Non certo il prefetto di Bari, né il professore ambulante di agricoltura di Brindisi, il quale scrisse con leggerezza una relazione favorevole, e neppure il ministero di agricoltura, il quale non trova il coraggio di opporsi alla rovina di quella terra che esso è chiamato a tutelare. Fortunatamente, le invasioni delle terre hanno, accanto al loro lato distruttivo, qualche aspetto incoraggiante. Il Rocca obiettivamente lo mette in luce. L’invasione conduce non di rado a creare nuovi piccoli proprietari in aggiunta agli antichi. Non tutti sono nemici della proprietà tra gli invasori. Era un comunista quel presidente di un’associazione di invasori della provincia romana, il quale, dopo aver fatto deliberare dall’assemblea l’invasione delle terre incolte per il giorno successivo, si diede premura, durante la notte, di far affiggere agli ingressi della sua stessa piccola proprietà numerosi cartelli portanti la scritta: «già invaso dai soci della…», nel timore che la massa tumultuante degli invasori non facesse distinzione fra la sua proprietà e quella degli avversari ed anche i suoi terreni venissero quotizzati?

 

 

A contatto della terra, i propagandisti del comunismo cangiano di tono. Appena acquistata dal Banco di Napoli per 800.000 lire ottenute a mutuo al 6%, meno il 2% pagato dallo stato, una tenuta di 1.800 ettari in quel di Mentana, l’università agraria acquirente, tutta composta di socialisti, dà a vedere sentimenti fortemente terrieri. Una forte corrente di soci chiede la divisione della tenuta in tanti poderi dell’estensione da 6 a10 ettari l’uno da assegnarsi soltanto a coloro che possedevano risparmi, in modo da garantire la migliore utilizzazione della quota. Preferiti dovevano essere i vecchi soci, che da anni avevano lottato per la rivendica degli usi civici sulla tenuta e avevano persino sofferto il carcere per la difesa dei loro ideali. Contrariamente ai principii ugualitari, dalla ripartizione dovevano essere esclusi coloro che da meno di 30 anni erano domiciliati in Mentana, perché si riteneva che non avessero sopportato gli stessi sacrifici dei vecchi cittadini mentanesi.
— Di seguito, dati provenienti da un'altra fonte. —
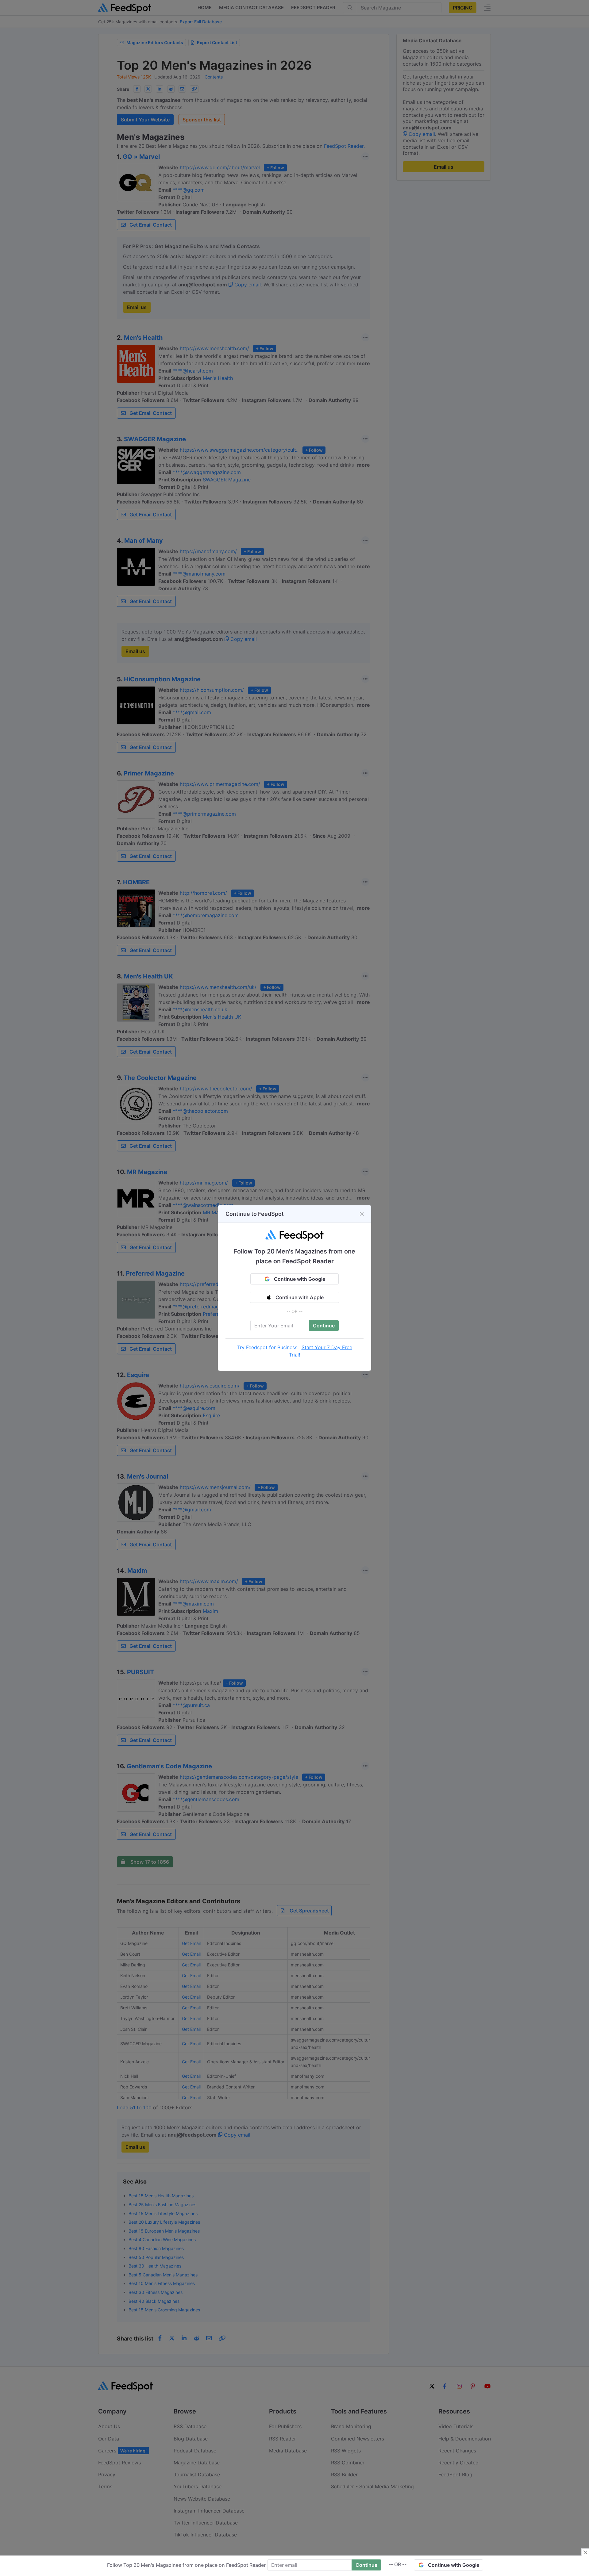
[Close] (361, 1214)
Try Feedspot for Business (267, 1347)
Ogni socio era disposto ad investire subito i suoi risparmi nella costruzione della casa colonica, e in opere stabili di miglioramento; l’università agraria, una volta ammortizzato il mutuo contratto per l’acquisto, doveva rimanere una semplice cooperativa per l’acquisto di semi, macchine ecc. e per la vendita dei prodotti agricoli nel vicino mercato di Roma.

 

 

Quei socialisti mentanesi, che lottano per anni per la conquista della terra e, ottenutala, scoprono che la terra deve andare a chi si è sacrificato di più, sono la dimostrazione vivente della granitica ragion d’essere della proprietà privata. La terra non deve essere data a tutti, non deve essere il retaggio gratuito di nessuno. Ciò porta solo alla distruzione della terra e all’impoverimento del coltivatore. Il passaggio della terra ai contadini deve essere graduale e costoso. Solo così progredisce l’agricoltura e si forma una classe di contadini capace e contenta.